ENTRIES SUPPLIED:

-- Opening Marker --

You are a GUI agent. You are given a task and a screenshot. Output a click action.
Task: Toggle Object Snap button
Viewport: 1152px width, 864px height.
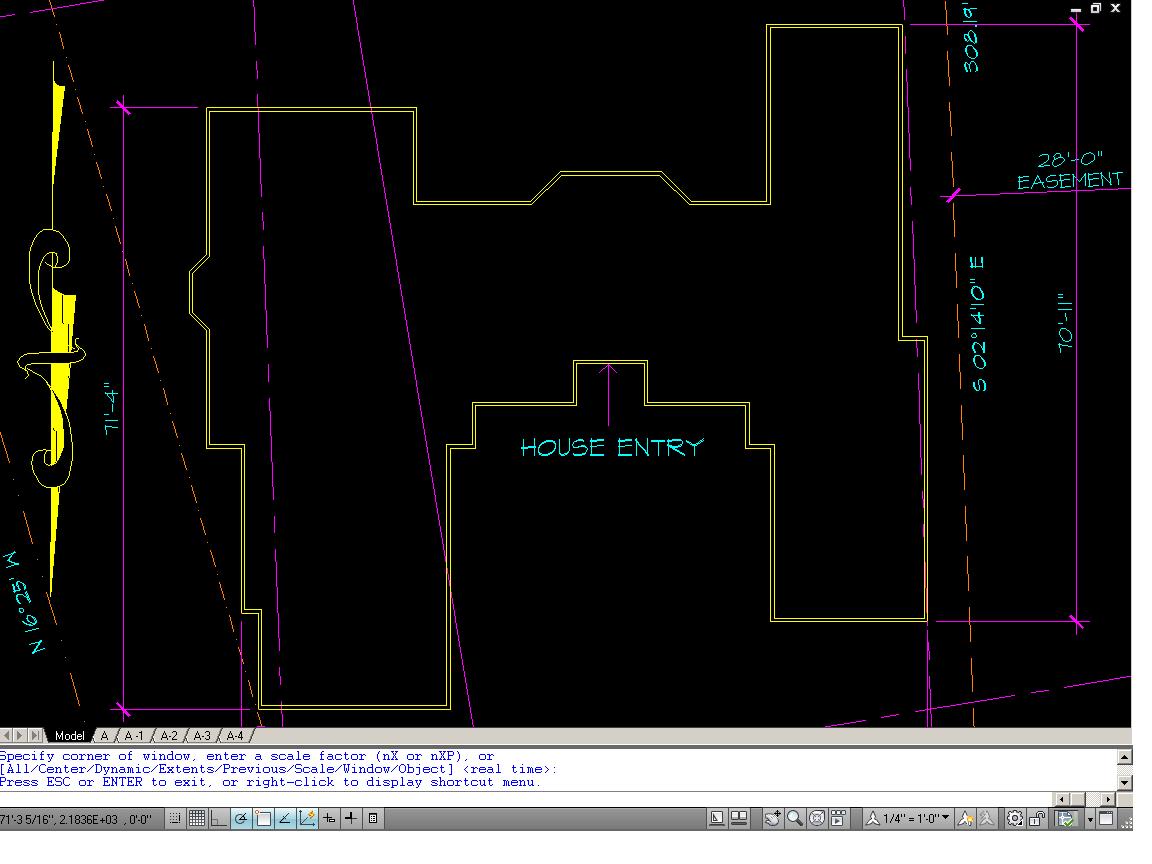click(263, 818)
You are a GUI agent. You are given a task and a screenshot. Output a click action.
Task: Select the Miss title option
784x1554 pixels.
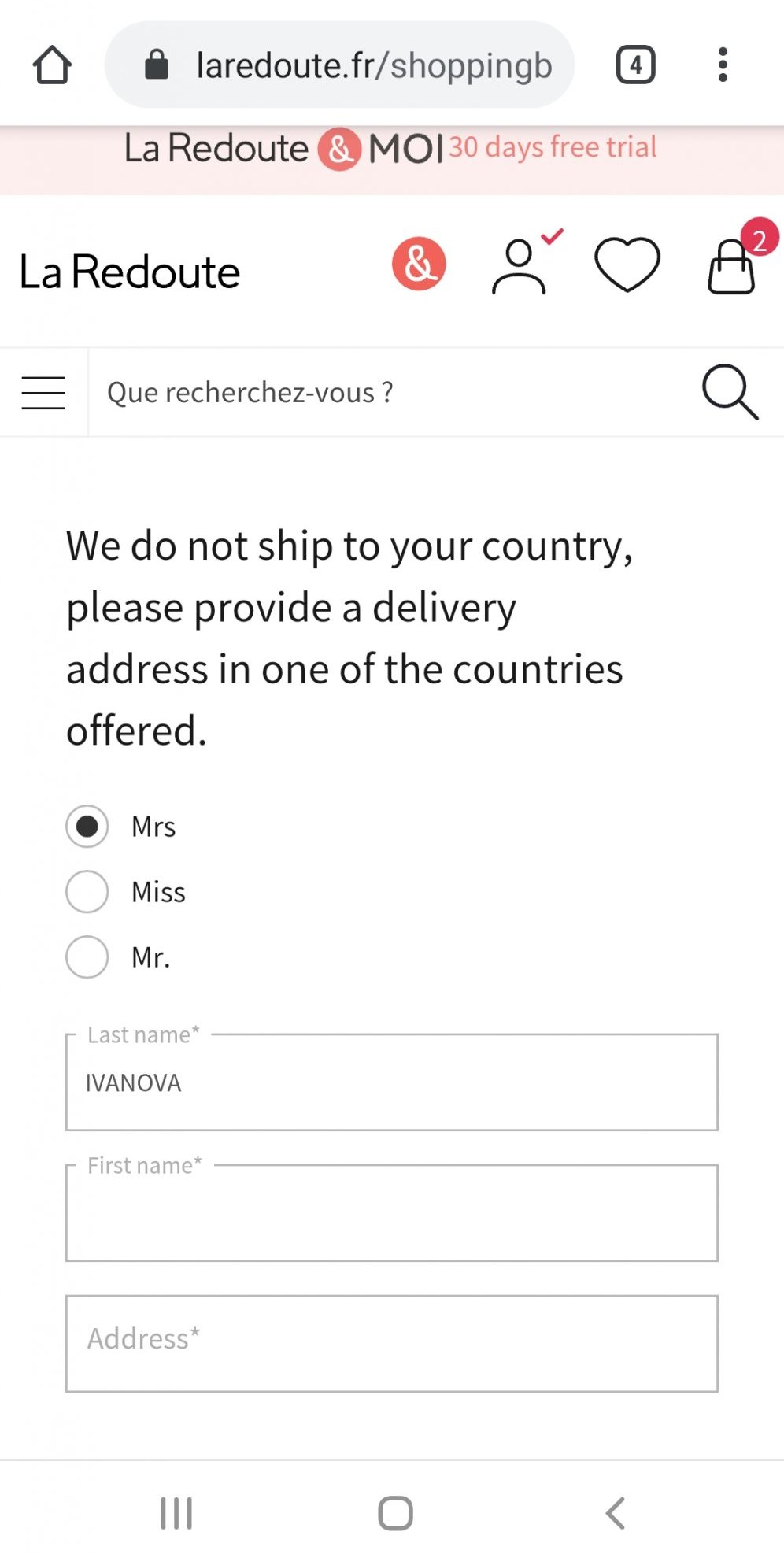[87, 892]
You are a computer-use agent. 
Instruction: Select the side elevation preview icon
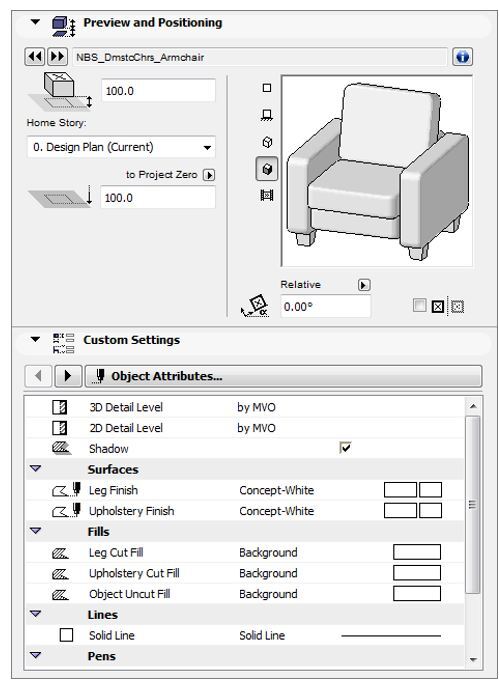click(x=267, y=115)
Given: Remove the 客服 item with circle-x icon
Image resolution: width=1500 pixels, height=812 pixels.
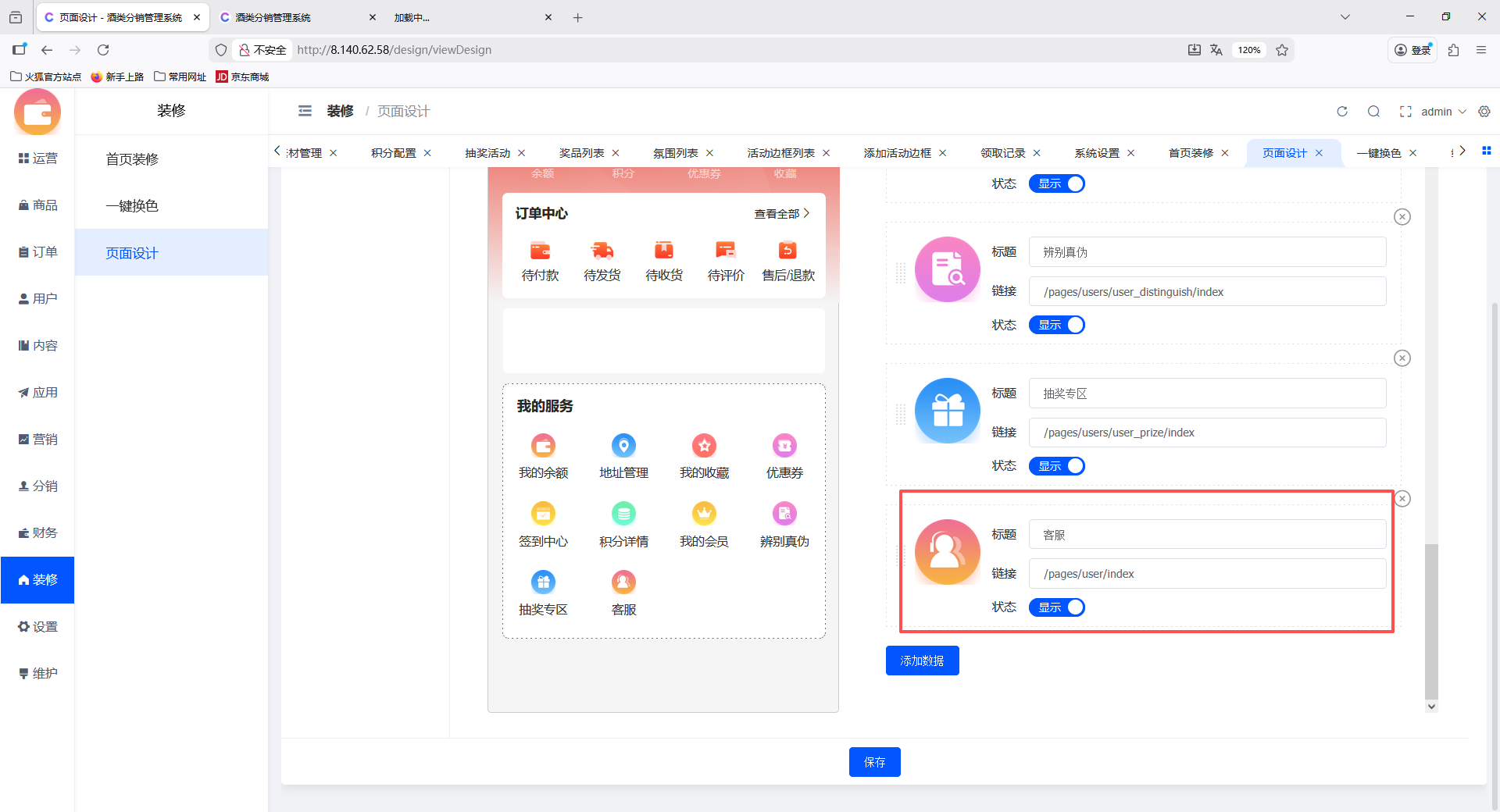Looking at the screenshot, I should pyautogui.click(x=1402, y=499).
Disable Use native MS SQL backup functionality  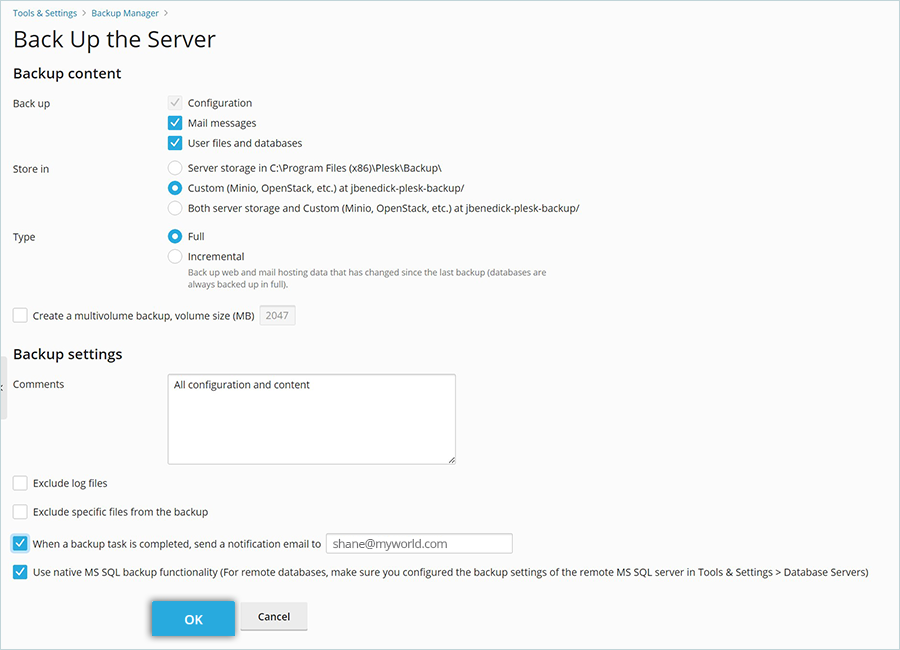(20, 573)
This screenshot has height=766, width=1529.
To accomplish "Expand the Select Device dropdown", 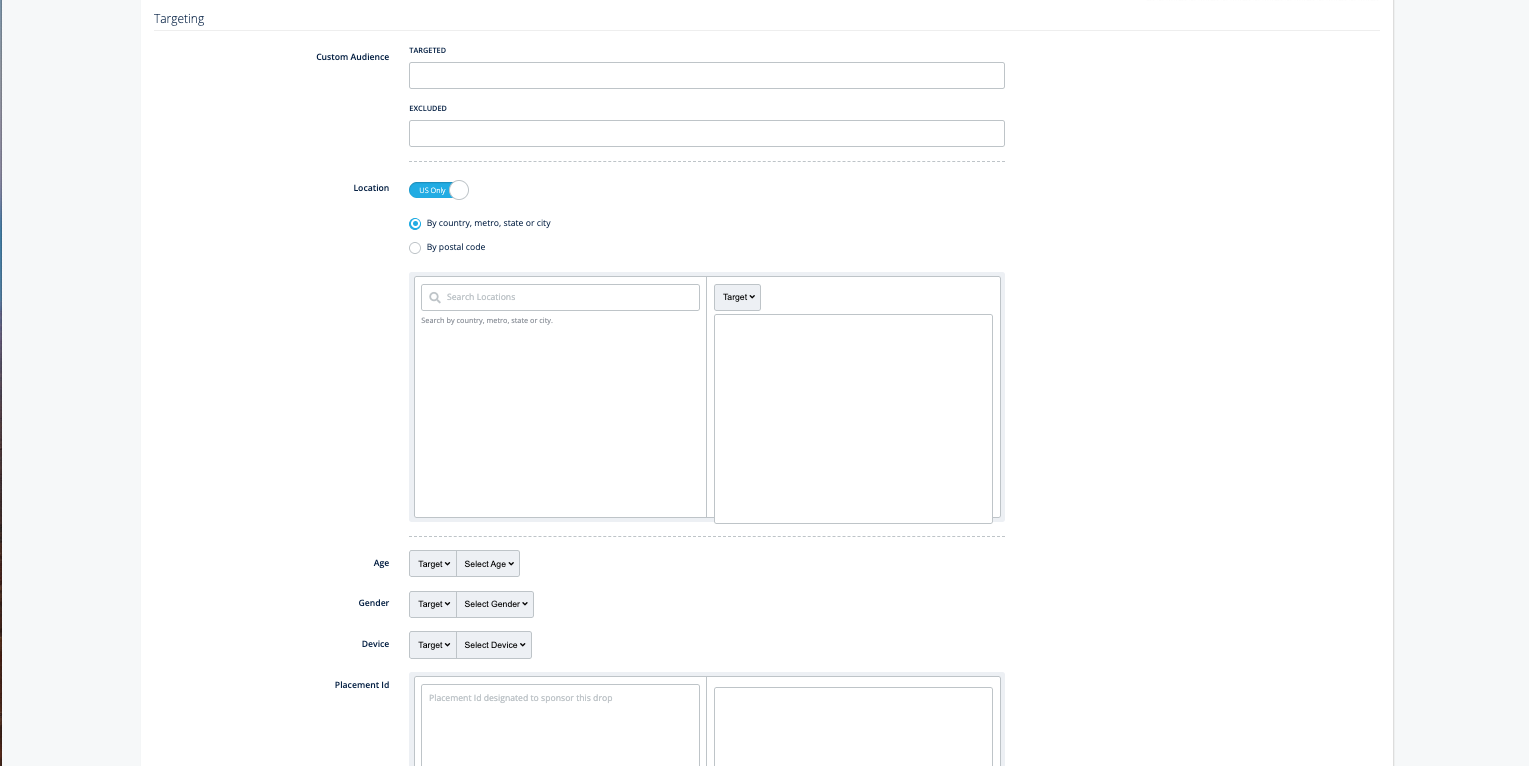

-- Closing Marker --

TASK GOAL:
Leave out the pictures, and please output only the lines from the line that contains "This screenshot has height=766, width=1529." through the end of the data, both ends included.

EXERCISE ANSWER:
This screenshot has height=766, width=1529.
To accomplish "Expand the Select Device dropdown", 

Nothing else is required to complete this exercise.